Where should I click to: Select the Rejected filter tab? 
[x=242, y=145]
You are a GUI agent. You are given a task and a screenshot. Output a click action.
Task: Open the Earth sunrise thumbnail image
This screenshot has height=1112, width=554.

## WORK REQUEST
The answer must consist of every line from the listing above that includes the word "screenshot".

## ANSWER TO THIS TASK
You are a GUI agent. You are given a task and a screenshot. Output a click action.
This screenshot has height=1112, width=554.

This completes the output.